Cursos da Rede SENASPS passam a valer um ponto para fim de promoção

Nlogo_novao dia 13 de outubro, foi publicada Resolução do Conselho Superior de Polícia (CSP), deliberada em reunião realizada no dia 18 de julho de 2016, sobre a alteração dos critérios de pontuação para títulos encaminhados ao CSP, pelos policiais civis. Essa pontuação determina a ordem de prioridade para promoção por merecimento. Entre as novas pontuações para títulos, a que tem causado mais dúvidas e reclamações dos policiais, é a que se refere ao cursos oferecidos pela SENASP (Secretaria Nacional de Segurança Pública).

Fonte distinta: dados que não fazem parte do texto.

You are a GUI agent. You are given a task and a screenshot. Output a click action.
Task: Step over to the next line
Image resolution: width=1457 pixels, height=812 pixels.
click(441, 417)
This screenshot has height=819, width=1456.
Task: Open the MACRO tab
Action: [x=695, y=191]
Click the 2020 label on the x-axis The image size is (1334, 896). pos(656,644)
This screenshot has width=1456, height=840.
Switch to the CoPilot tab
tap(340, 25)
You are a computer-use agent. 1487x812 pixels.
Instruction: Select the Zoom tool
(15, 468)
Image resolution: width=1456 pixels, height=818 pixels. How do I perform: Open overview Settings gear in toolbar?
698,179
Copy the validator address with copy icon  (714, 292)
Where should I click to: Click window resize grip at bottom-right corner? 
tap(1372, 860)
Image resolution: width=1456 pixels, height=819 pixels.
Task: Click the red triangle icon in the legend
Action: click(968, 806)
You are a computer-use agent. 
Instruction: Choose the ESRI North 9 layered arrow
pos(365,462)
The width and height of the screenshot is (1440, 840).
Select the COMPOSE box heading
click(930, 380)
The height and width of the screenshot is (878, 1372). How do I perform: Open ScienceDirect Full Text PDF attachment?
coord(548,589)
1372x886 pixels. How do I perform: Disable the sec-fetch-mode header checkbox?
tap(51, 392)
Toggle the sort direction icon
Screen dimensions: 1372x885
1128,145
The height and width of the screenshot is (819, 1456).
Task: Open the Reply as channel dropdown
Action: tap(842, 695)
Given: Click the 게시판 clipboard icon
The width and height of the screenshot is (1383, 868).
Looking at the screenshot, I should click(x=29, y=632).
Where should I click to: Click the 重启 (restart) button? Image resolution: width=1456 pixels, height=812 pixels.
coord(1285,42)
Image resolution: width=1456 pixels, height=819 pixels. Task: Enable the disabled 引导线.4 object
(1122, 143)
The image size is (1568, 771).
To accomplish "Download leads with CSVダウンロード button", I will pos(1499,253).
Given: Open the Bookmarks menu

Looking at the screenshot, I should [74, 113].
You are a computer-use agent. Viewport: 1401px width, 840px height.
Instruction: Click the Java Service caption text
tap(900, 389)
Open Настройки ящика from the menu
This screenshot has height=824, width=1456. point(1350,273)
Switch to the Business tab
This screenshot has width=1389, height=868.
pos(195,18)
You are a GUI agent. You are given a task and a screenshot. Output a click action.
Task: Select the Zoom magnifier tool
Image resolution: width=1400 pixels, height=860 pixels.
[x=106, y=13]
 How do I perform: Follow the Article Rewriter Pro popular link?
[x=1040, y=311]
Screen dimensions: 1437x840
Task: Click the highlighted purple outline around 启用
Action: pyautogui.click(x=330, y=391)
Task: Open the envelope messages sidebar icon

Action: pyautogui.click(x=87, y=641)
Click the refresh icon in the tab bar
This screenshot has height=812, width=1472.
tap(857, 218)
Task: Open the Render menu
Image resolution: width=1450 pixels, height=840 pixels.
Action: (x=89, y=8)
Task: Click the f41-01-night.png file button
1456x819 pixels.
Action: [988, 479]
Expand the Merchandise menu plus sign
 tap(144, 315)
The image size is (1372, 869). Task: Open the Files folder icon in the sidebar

Antes da revisão, a cada curso realizado na SENASP, eram atribuídos três pontos que seriam considerados na avaliação da promoção. Com a revisão realizada na reunião, a partir de 1º de julho deste ano, esses cursos passaram a valer apenas um ponto. A justificativa para essa mudança, é de que esses cursos passaram a ser equiparados à categoria de “entidades reconhecidas”.

A partir dessa decisão do CSP, vários questionamentos surgiram entre os policiais. O primeiro diz respeito à data de vigência da nova pontuação. O Conselho tem levado em conta a data de apresentação dos títulos. Ou seja, todos os títulos apresentados após a data de 1º de julho, passaram a ser avaliados de acordo com a nova tabela de pontuação, independentemente se o curso foi realizado antes desta data ou não. Com isso, estão ocorrendo algumas situações insólitas. Um policial que tenha apresentado um título no dia 30 de junho, referente a um curso realizado em dezembro de 2015, acrescenta 3 pontos à sua avaliação. Outro policial que tenha apresentado um título um dia depois, no dia 1º de julho, referente ao mesmo curso, acrescentou apenas um ponto à sua avaliação. Com isso, é quebrado o princípio da isonomia entre os policiais.

A UGEIRM já se reuniu com o diretor da DPI (Departamento de Polícia do Interior), onde apresentou os questionamentos à Resolução do CSP. O sindicato pretende, ainda, levar a questão ao Chefe de Polícia, para que as injustiças sejam sanadas.

Outra questão que a UGEIRM pretende levar ao Chefe de Polícia, diz respeito à dificuldade que os colegas do interior têm em realizar cursos presenciais na Capital. Muitas delegacias do interior contam com apenas um ou dois policiais. Nesses locais, a ausência para a participação nos cursos oferecidos pela Acadepol (Academia de Polícia) é quase impossível. Para atender essa demanda, a UGEIRM vai levar ao Chefe de Polícia a sugestão que a Acadepol promova cursos em cidades do interior. Nos casos em que isso se torne inviável, a UGEIRM vai sugerir que a Acadepol estruture um curso à distância para atender os colegas do interior. Esse curso, inclusive, poderia ser estruturado de forma que atenda necessidades específicas da Polícia do nosso estado, qualificando ainda mais o trabalho dos policiais.